TRIBUNNEWS.COM, JAKARTA - Pakar Hukum Tata Negara (HTN) Margarito Kamis mengingatkan agar majelis Mahkamah Konstitusi (MK) untuk tidak mengingkari keputusannya atas pelaksanaan Pemilu serentak 2019.
Hal itu mengantisipasi adanya niatan majelis hakim konstitusi yang akan menolak judicial review (JR) mengenai Undang-Undang Pemilu terhadap presidential treshold (PT) sebesar 20 persen.
"Kalau kemudian hakim konstitusi menerima aturan tentang PT 20 persen, artinya MK mengingkari keputusannya sendiri soal Pemilu serentak," kata Margarito, di Komplek Parlemen, Senayan, Jakarta, Kamis (2/11/2017).
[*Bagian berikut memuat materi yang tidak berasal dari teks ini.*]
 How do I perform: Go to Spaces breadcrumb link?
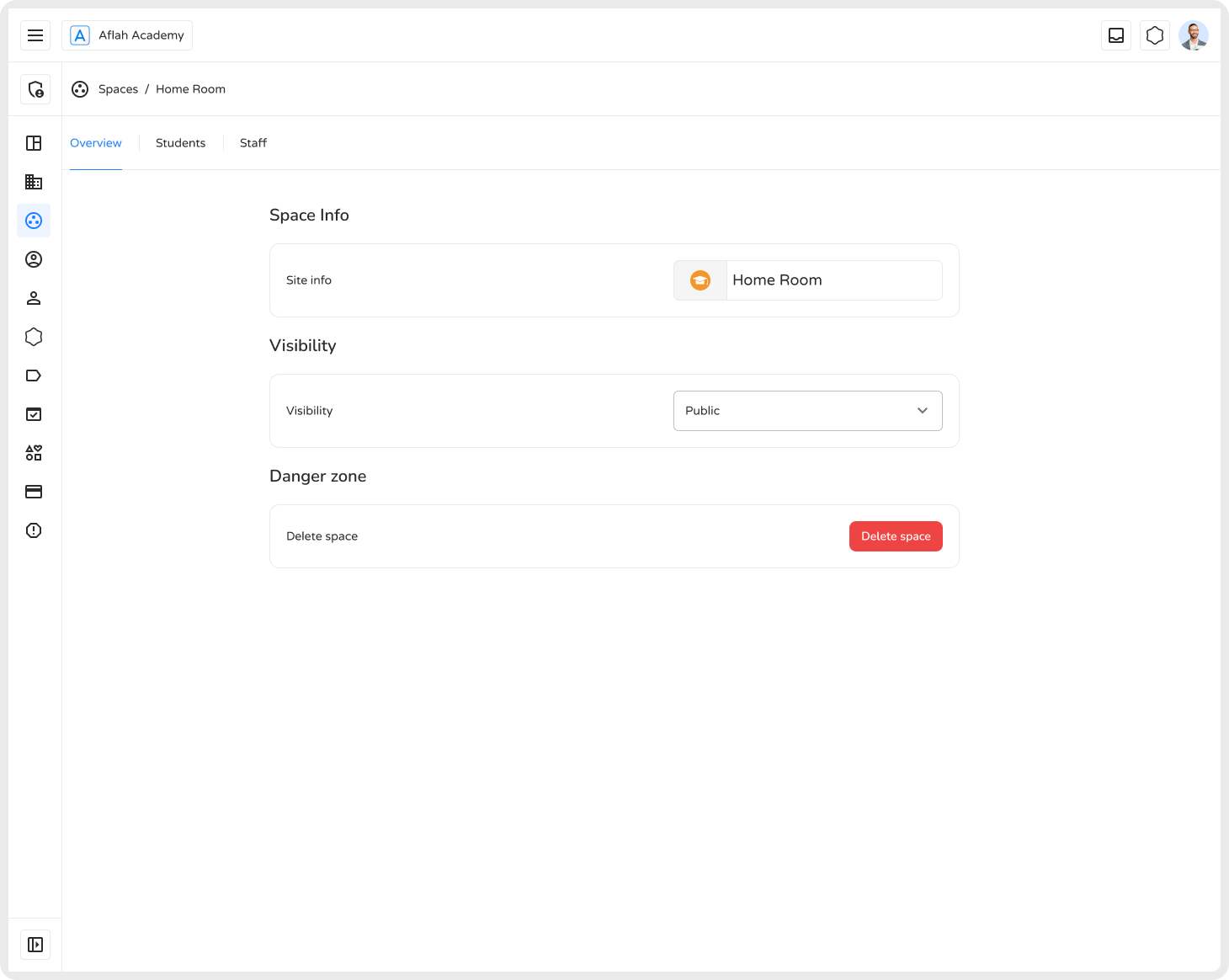(118, 89)
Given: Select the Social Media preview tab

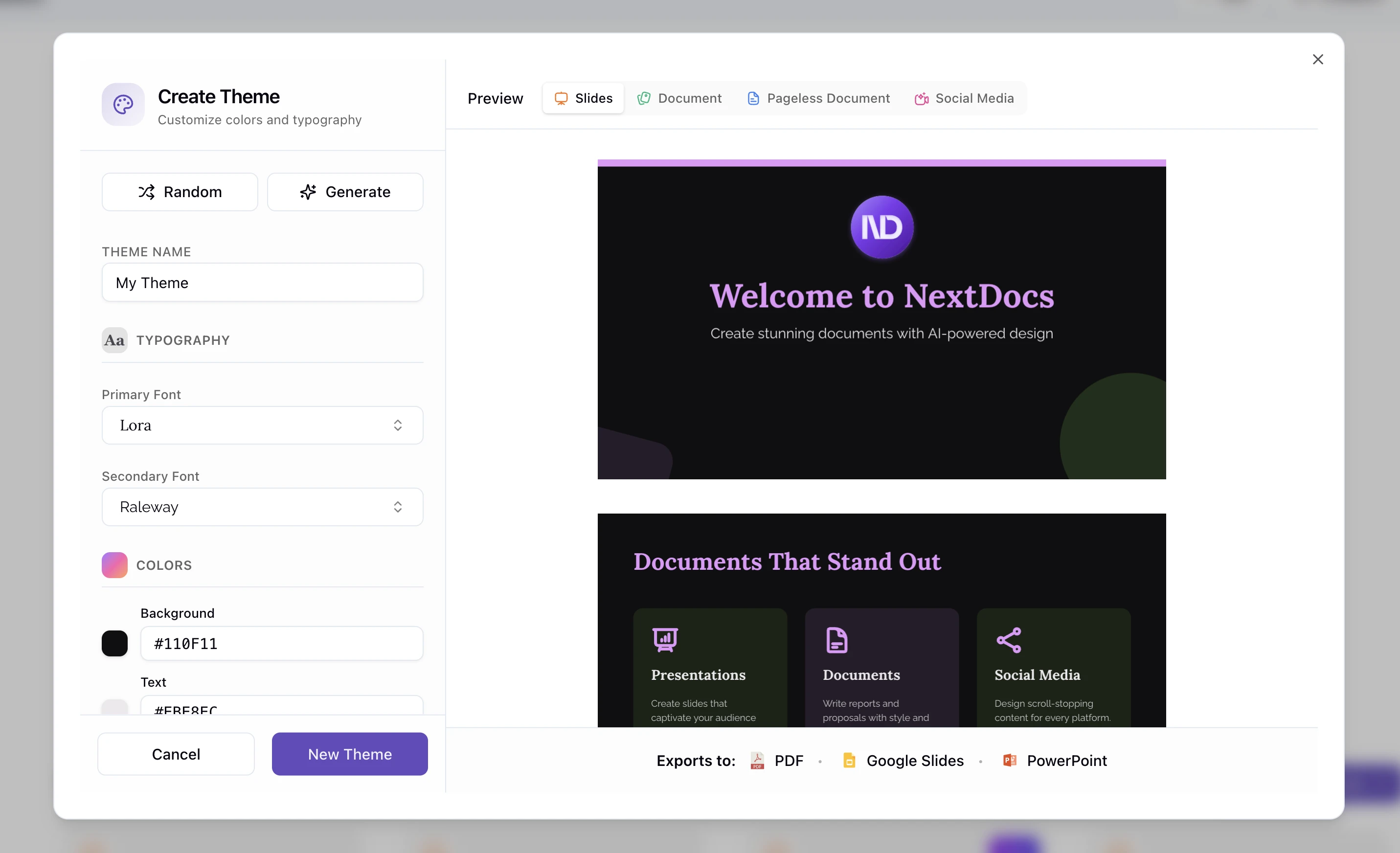Looking at the screenshot, I should 964,98.
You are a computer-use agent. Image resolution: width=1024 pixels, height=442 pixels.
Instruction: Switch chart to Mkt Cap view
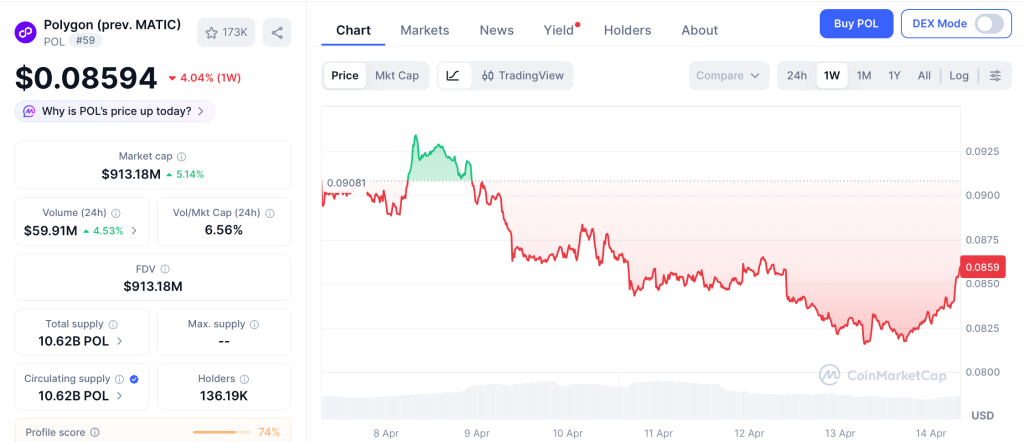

"Karena, dengan ditetapkan ambang batas pelaksanaan Pemilu tidak menjadi serentak lagi alias kembali seperti 2014," tambahnya.
Ia juga mengaku bingung dengan masih adanya perdebatan soal open legal policy , sebab masanya sudah berbeda.
"Sebenarnya, perdebatan dalam Pemilu serentak sudah tidak lagi pada perdebatan open legal policy, karena kalau open legal policy hanya bisa di lakukan pada sistem Pemilu secara terpisah. Dimana orang ingin mencalonkan presiden maka merujuk pada ketentuan pasal 6A (UUD 1945)," ujar dia.
"Sedangkan, untuk kepentingan pemilihan legislatif maka bisa dilihat ketentuan UU lainnya," pungkasnya.